PROMPT:
Pull every line with "computer" from the entries below.

Excerpts from a dataset
• • •

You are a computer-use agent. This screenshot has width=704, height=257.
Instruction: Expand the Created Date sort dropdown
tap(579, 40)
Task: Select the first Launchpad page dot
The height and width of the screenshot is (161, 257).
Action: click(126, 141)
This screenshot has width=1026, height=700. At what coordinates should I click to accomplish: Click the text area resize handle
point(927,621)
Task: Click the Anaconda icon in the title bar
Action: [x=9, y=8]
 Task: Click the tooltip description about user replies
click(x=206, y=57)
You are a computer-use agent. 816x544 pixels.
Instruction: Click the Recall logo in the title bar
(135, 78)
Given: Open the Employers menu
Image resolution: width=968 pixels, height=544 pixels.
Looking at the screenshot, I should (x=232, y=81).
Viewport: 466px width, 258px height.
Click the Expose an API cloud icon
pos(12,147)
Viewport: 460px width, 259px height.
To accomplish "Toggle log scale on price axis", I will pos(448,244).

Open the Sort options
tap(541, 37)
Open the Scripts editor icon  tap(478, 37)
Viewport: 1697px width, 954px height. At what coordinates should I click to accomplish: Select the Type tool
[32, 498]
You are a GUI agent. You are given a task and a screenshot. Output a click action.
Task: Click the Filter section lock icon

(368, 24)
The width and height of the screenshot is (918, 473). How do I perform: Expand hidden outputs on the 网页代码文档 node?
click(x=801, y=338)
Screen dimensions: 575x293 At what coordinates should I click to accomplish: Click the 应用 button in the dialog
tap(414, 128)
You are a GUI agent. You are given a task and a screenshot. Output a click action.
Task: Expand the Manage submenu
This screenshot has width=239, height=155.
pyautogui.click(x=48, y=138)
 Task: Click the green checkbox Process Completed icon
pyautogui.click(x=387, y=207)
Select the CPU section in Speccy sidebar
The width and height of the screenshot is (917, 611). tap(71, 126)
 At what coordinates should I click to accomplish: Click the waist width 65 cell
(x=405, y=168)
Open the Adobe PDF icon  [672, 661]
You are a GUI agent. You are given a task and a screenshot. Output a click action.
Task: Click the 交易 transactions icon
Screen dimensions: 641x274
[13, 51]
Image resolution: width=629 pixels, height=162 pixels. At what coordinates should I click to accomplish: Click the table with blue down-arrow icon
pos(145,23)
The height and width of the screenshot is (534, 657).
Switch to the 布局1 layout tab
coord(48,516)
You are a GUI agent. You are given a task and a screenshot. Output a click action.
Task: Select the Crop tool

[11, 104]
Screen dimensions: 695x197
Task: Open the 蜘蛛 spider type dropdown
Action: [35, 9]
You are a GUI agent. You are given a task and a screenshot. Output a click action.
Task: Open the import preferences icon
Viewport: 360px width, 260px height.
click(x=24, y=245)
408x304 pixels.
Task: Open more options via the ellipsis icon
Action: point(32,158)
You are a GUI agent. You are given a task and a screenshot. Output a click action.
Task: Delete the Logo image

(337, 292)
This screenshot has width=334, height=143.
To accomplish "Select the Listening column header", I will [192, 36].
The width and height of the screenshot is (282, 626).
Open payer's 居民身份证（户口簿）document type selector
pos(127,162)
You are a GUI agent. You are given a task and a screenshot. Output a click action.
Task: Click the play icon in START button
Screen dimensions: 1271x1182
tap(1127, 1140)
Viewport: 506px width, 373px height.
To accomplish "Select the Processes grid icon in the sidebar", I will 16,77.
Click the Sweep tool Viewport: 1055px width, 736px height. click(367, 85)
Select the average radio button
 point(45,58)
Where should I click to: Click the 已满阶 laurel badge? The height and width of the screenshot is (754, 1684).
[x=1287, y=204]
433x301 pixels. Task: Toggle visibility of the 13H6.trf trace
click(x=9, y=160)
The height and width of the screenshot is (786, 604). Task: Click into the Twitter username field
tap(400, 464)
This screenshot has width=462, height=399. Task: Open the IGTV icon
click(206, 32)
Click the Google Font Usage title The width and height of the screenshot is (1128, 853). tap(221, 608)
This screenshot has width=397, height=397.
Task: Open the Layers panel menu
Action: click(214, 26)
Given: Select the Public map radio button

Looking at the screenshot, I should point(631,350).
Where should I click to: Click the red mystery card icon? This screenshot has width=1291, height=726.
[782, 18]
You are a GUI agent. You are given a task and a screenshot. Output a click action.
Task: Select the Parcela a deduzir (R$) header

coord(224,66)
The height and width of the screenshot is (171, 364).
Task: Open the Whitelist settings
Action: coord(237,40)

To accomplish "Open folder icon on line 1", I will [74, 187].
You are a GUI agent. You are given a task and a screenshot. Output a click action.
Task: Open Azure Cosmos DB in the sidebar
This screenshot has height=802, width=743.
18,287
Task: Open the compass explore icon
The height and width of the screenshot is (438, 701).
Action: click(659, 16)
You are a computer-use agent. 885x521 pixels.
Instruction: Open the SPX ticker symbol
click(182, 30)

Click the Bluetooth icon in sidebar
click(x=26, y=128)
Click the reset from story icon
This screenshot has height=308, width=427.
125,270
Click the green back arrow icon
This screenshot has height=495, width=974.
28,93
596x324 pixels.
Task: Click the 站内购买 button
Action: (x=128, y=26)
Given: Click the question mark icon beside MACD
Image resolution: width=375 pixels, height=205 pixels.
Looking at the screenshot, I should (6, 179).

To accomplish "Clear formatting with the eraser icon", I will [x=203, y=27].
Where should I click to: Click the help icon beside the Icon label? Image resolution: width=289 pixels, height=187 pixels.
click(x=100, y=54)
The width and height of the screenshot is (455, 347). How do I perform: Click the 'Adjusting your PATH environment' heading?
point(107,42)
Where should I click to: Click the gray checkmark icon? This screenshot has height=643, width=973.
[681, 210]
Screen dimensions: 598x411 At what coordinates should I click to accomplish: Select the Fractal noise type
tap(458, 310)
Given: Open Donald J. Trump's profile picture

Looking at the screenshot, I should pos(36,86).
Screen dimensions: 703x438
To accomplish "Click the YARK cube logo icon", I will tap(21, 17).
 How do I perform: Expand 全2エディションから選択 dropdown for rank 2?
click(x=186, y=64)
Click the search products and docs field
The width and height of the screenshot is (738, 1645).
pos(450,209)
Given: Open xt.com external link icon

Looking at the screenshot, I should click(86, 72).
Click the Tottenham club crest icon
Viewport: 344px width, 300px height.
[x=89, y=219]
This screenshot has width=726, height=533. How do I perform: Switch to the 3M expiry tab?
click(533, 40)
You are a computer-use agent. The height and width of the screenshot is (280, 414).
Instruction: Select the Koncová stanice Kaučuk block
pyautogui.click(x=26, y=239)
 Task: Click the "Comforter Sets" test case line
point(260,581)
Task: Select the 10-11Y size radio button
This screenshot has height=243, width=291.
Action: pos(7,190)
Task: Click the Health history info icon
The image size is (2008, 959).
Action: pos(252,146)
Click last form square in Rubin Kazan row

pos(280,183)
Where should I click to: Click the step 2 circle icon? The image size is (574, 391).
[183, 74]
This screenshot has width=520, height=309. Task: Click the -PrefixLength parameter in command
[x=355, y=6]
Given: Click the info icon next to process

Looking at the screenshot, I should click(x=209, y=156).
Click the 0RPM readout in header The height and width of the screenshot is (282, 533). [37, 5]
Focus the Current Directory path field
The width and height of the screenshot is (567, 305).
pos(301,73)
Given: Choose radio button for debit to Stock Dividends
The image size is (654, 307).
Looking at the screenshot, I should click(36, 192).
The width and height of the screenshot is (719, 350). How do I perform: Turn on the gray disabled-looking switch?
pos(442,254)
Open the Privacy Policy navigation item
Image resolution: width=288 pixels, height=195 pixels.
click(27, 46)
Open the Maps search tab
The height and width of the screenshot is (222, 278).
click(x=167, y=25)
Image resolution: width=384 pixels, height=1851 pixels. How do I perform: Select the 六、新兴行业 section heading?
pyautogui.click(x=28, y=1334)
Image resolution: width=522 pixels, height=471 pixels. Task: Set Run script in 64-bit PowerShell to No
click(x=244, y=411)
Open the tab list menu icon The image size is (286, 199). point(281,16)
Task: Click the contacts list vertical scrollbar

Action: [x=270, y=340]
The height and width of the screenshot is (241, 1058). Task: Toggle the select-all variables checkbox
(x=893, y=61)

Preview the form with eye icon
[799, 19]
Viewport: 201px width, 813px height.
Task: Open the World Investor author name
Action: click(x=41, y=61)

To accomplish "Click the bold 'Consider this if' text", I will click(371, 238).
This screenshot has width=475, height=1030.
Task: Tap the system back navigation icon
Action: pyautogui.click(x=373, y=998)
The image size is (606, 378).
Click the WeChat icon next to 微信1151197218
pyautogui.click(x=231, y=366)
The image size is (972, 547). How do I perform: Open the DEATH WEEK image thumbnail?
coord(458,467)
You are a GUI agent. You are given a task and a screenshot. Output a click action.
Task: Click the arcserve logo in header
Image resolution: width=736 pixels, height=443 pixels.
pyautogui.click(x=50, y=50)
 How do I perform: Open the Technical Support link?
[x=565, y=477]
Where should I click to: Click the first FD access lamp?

• • •

TASK ANSWER:
You are a computer-use agent. This screenshot has width=704, height=257.
You are a computer-use agent. 816x544 pixels.
You are a computer-use agent. 885x521 pixels.
You are a computer-use agent. The height and width of the screenshot is (280, 414).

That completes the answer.